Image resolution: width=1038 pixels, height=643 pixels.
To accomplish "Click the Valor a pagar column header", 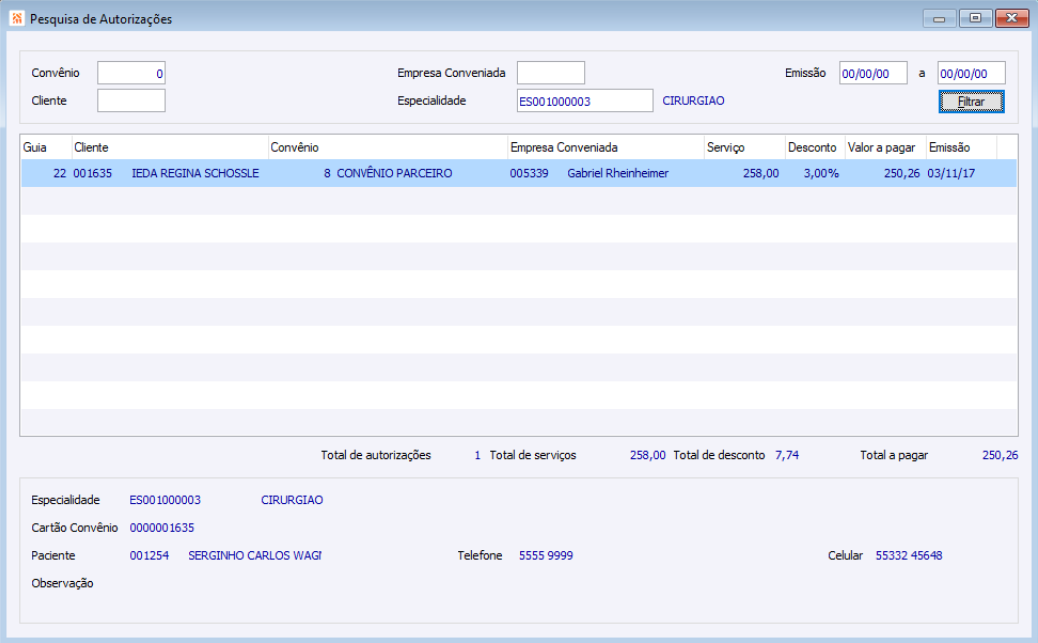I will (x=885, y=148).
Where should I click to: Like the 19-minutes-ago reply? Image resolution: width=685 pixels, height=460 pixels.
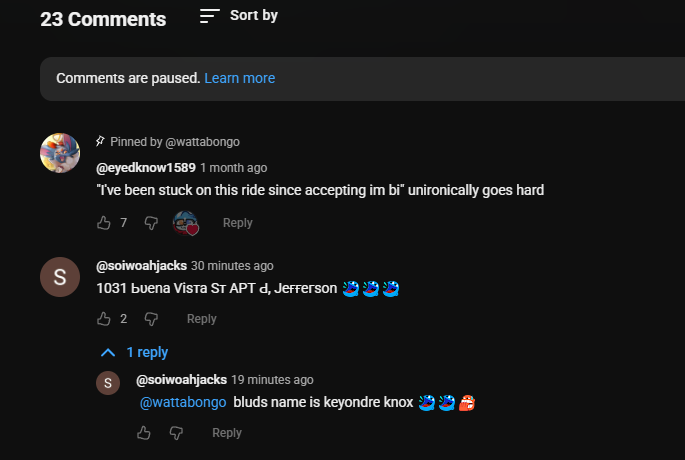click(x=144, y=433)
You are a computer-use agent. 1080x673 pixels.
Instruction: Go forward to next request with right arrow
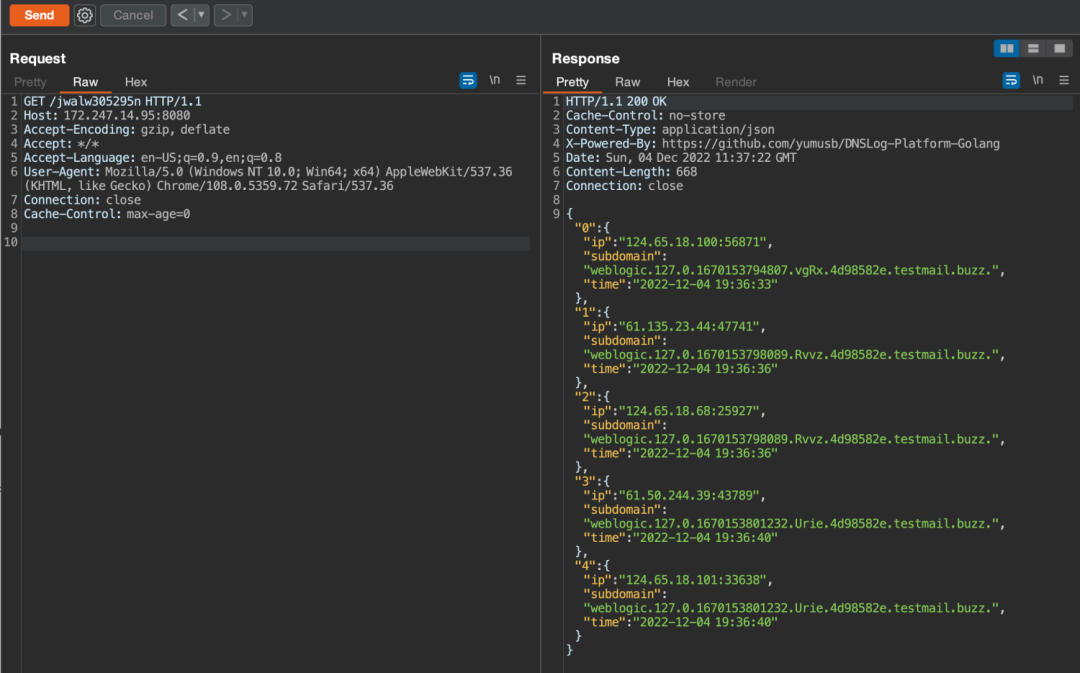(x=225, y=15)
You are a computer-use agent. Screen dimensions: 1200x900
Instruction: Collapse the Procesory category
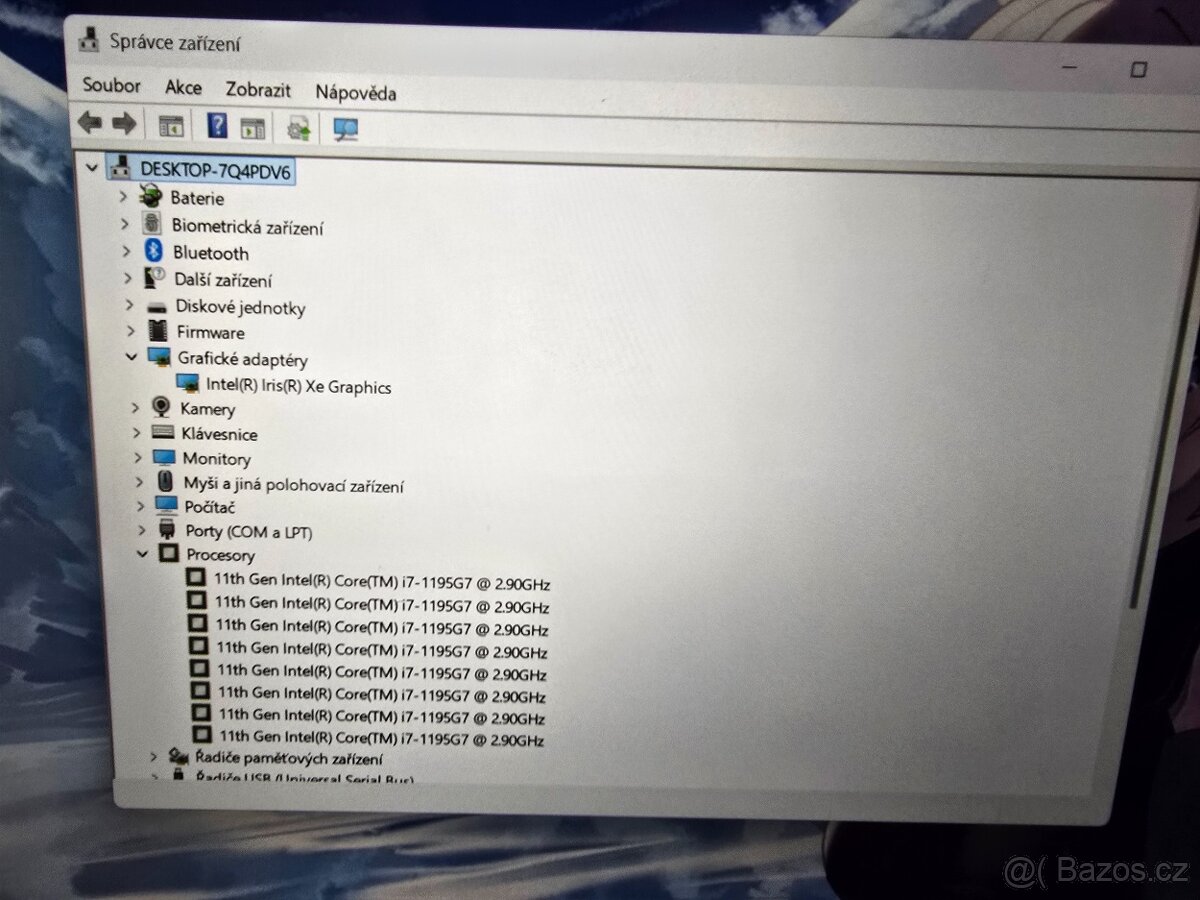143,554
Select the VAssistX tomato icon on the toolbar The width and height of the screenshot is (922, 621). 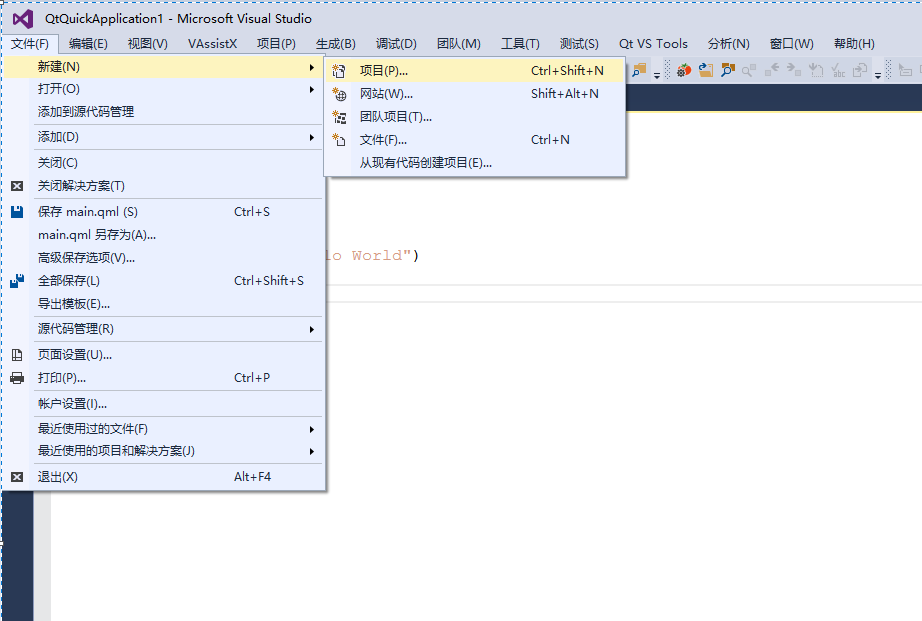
====
### What is expected
Return, from the material above, every line with the word "computer".

### Answer section
You are a computer-use agent. 1080x673 pixels.
You are a computer-use agent. Screen dimensions: 1200x900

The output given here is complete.